- Data
——————

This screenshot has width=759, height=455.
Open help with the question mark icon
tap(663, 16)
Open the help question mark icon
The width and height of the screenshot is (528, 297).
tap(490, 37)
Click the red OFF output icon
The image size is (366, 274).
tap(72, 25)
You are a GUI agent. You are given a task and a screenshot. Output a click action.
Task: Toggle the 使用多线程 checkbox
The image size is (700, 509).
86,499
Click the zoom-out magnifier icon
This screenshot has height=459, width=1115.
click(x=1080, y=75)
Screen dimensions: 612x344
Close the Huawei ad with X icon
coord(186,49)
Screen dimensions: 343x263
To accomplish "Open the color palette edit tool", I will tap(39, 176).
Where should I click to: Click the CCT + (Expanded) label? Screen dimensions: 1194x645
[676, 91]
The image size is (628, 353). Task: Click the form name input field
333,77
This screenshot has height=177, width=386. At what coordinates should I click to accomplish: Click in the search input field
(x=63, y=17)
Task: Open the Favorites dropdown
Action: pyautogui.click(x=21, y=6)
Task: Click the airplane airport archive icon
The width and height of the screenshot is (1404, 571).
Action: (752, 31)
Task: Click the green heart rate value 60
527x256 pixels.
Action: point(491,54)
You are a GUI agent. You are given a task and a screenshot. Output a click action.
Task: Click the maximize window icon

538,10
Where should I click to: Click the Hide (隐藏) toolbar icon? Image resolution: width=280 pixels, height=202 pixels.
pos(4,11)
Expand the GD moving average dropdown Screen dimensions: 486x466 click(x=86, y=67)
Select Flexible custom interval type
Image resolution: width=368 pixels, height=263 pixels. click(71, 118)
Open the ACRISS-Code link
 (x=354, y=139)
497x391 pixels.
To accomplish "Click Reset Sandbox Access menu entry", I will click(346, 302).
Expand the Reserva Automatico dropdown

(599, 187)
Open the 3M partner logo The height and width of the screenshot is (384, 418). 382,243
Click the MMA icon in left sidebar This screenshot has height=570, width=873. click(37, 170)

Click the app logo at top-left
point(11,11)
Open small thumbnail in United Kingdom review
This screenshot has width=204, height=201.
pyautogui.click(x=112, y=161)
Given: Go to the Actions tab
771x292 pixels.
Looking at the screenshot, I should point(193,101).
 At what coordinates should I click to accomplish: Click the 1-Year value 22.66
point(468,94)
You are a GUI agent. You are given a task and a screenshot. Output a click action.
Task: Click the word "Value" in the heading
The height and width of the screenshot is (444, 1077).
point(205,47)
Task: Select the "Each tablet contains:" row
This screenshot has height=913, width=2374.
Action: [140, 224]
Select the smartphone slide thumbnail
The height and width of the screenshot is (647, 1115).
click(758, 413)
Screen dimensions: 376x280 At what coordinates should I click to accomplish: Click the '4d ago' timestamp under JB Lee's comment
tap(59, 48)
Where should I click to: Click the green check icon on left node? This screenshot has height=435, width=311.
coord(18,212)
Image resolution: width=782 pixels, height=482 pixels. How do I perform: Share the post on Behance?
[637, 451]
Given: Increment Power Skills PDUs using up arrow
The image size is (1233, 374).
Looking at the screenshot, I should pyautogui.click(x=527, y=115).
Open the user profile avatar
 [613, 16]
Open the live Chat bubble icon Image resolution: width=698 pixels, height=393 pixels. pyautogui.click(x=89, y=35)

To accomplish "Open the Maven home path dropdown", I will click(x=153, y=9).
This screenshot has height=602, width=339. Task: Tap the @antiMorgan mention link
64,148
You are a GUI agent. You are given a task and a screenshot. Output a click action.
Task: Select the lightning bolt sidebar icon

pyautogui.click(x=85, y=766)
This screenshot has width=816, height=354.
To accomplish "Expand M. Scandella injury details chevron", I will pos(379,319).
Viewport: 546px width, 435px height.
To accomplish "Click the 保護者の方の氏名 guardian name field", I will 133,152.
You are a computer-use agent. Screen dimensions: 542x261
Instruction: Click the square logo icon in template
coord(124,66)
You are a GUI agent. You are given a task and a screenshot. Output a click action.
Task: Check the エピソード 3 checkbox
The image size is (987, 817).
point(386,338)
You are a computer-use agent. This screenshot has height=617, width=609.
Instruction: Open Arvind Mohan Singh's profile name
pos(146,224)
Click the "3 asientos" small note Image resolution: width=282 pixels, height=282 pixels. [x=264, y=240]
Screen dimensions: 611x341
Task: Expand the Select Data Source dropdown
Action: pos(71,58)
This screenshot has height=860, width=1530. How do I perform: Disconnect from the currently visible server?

——————

- What you are asked to do
Line by line, retype all of the entries.

- Answer box
This screenshot has width=759, height=455.
Open help with the question mark icon
tap(663, 16)
Open the help question mark icon
The width and height of the screenshot is (528, 297).
tap(490, 37)
Click the red OFF output icon
The image size is (366, 274).
tap(72, 25)
You are a GUI agent. You are given a task and a screenshot. Output a click action.
Task: Toggle the 使用多线程 checkbox
The image size is (700, 509).
86,499
Click the zoom-out magnifier icon
This screenshot has height=459, width=1115.
click(x=1080, y=75)
Screen dimensions: 612x344
Close the Huawei ad with X icon
coord(186,49)
Screen dimensions: 343x263
To accomplish "Open the color palette edit tool", I will tap(39, 176).
Where should I click to: Click the CCT + (Expanded) label? Screen dimensions: 1194x645
[676, 91]
The image size is (628, 353). Task: Click the form name input field
333,77
This screenshot has height=177, width=386. At what coordinates should I click to accomplish: Click in the search input field
(x=63, y=17)
Task: Open the Favorites dropdown
Action: pyautogui.click(x=21, y=6)
Task: Click the airplane airport archive icon
The width and height of the screenshot is (1404, 571).
Action: (752, 31)
Task: Click the green heart rate value 60
527x256 pixels.
Action: point(491,54)
You are a GUI agent. You are given a task and a screenshot. Output a click action.
Task: Click the maximize window icon

538,10
Where should I click to: Click the Hide (隐藏) toolbar icon? Image resolution: width=280 pixels, height=202 pixels.
pos(4,11)
Expand the GD moving average dropdown Screen dimensions: 486x466 click(x=86, y=67)
Select Flexible custom interval type
Image resolution: width=368 pixels, height=263 pixels. click(71, 118)
Open the ACRISS-Code link
 (x=354, y=139)
497x391 pixels.
To accomplish "Click Reset Sandbox Access menu entry", I will click(346, 302).
Expand the Reserva Automatico dropdown

(599, 187)
Open the 3M partner logo The height and width of the screenshot is (384, 418). 382,243
Click the MMA icon in left sidebar This screenshot has height=570, width=873. click(37, 170)

Click the app logo at top-left
point(11,11)
Open small thumbnail in United Kingdom review
This screenshot has width=204, height=201.
pyautogui.click(x=112, y=161)
Given: Go to the Actions tab
771x292 pixels.
Looking at the screenshot, I should point(193,101).
 At what coordinates should I click to accomplish: Click the 1-Year value 22.66
point(468,94)
You are a GUI agent. You are given a task and a screenshot. Output a click action.
Task: Click the word "Value" in the heading
The height and width of the screenshot is (444, 1077).
point(205,47)
Task: Select the "Each tablet contains:" row
This screenshot has height=913, width=2374.
Action: [140, 224]
Select the smartphone slide thumbnail
The height and width of the screenshot is (647, 1115).
click(758, 413)
Screen dimensions: 376x280 At what coordinates should I click to accomplish: Click the '4d ago' timestamp under JB Lee's comment
tap(59, 48)
Where should I click to: Click the green check icon on left node? This screenshot has height=435, width=311.
coord(18,212)
Image resolution: width=782 pixels, height=482 pixels. How do I perform: Share the post on Behance?
[637, 451]
Given: Increment Power Skills PDUs using up arrow
The image size is (1233, 374).
Looking at the screenshot, I should pyautogui.click(x=527, y=115).
Open the user profile avatar
 [613, 16]
Open the live Chat bubble icon Image resolution: width=698 pixels, height=393 pixels. pyautogui.click(x=89, y=35)

To accomplish "Open the Maven home path dropdown", I will click(x=153, y=9).
This screenshot has height=602, width=339. Task: Tap the @antiMorgan mention link
64,148
You are a GUI agent. You are given a task and a screenshot. Output a click action.
Task: Select the lightning bolt sidebar icon

pyautogui.click(x=85, y=766)
This screenshot has width=816, height=354.
To accomplish "Expand M. Scandella injury details chevron", I will pos(379,319).
Viewport: 546px width, 435px height.
To accomplish "Click the 保護者の方の氏名 guardian name field", I will 133,152.
You are a computer-use agent. Screen dimensions: 542x261
Instruction: Click the square logo icon in template
coord(124,66)
You are a GUI agent. You are given a task and a screenshot. Output a click action.
Task: Check the エピソード 3 checkbox
The image size is (987, 817).
point(386,338)
You are a computer-use agent. This screenshot has height=617, width=609.
Instruction: Open Arvind Mohan Singh's profile name
pos(146,224)
Click the "3 asientos" small note Image resolution: width=282 pixels, height=282 pixels. [x=264, y=240]
Screen dimensions: 611x341
Task: Expand the Select Data Source dropdown
Action: pos(71,58)
This screenshot has height=860, width=1530. How do I perform: Disconnect from the currently visible server?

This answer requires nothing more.